### Dataset rows

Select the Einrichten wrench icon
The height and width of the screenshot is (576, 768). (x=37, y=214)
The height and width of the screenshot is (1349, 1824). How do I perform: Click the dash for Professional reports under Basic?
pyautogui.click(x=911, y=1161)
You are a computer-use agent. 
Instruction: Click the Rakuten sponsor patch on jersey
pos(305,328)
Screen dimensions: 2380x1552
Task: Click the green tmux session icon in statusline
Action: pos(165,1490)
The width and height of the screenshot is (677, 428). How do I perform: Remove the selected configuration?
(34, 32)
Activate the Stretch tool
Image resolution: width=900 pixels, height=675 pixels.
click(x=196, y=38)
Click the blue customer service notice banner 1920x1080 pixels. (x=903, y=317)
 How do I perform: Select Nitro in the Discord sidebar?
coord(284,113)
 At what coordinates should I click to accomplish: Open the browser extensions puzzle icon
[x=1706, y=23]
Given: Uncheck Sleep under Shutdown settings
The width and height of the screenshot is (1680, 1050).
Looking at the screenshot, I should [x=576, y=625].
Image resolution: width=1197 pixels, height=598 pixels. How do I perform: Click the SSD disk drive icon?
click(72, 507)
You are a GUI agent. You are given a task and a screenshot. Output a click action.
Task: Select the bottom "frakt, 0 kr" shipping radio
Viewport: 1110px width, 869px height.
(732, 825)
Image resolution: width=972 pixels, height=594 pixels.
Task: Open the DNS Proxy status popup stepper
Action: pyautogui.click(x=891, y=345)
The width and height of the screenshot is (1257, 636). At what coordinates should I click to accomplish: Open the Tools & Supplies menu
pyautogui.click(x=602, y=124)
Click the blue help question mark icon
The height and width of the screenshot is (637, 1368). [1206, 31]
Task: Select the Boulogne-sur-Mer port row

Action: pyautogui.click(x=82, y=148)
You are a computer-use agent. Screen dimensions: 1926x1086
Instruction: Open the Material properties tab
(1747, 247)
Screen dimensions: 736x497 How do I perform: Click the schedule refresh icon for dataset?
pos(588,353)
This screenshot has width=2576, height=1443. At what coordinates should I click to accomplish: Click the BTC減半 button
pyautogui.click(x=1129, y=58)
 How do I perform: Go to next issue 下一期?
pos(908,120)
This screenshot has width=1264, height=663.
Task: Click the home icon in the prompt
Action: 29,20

### What to produce
Edit the items above by replacing every "How do I perform" with "How can I complete" and leaving everything else unchanged.

### Expected output
Select the Einrichten wrench icon
The height and width of the screenshot is (576, 768). (x=37, y=214)
The height and width of the screenshot is (1349, 1824). How can I complete: Click the dash for Professional reports under Basic?
pyautogui.click(x=911, y=1161)
You are a computer-use agent. 
Instruction: Click the Rakuten sponsor patch on jersey
pos(305,328)
Screen dimensions: 2380x1552
Task: Click the green tmux session icon in statusline
Action: pos(165,1490)
The width and height of the screenshot is (677, 428). How can I complete: Remove the selected configuration?
(34, 32)
Activate the Stretch tool
Image resolution: width=900 pixels, height=675 pixels.
click(x=196, y=38)
Click the blue customer service notice banner 1920x1080 pixels. (x=903, y=317)
 How can I complete: Select Nitro in the Discord sidebar?
coord(284,113)
 At what coordinates should I click to accomplish: Open the browser extensions puzzle icon
[x=1706, y=23]
Given: Uncheck Sleep under Shutdown settings
The width and height of the screenshot is (1680, 1050).
Looking at the screenshot, I should [x=576, y=625].
Image resolution: width=1197 pixels, height=598 pixels. How can I complete: Click the SSD disk drive icon?
click(72, 507)
You are a GUI agent. You are given a task and a screenshot. Output a click action.
Task: Select the bottom "frakt, 0 kr" shipping radio
Viewport: 1110px width, 869px height.
(732, 825)
Image resolution: width=972 pixels, height=594 pixels.
Task: Open the DNS Proxy status popup stepper
Action: pyautogui.click(x=891, y=345)
The width and height of the screenshot is (1257, 636). At what coordinates should I click to accomplish: Open the Tools & Supplies menu
pyautogui.click(x=602, y=124)
Click the blue help question mark icon
The height and width of the screenshot is (637, 1368). [1206, 31]
Task: Select the Boulogne-sur-Mer port row

Action: pyautogui.click(x=82, y=148)
You are a computer-use agent. Screen dimensions: 1926x1086
Instruction: Open the Material properties tab
(1747, 247)
Screen dimensions: 736x497 How can I complete: Click the schedule refresh icon for dataset?
pos(588,353)
This screenshot has width=2576, height=1443. At what coordinates should I click to accomplish: Click the BTC減半 button
pyautogui.click(x=1129, y=58)
 How can I complete: Go to next issue 下一期?
pos(908,120)
This screenshot has width=1264, height=663.
Task: Click the home icon in the prompt
Action: 29,20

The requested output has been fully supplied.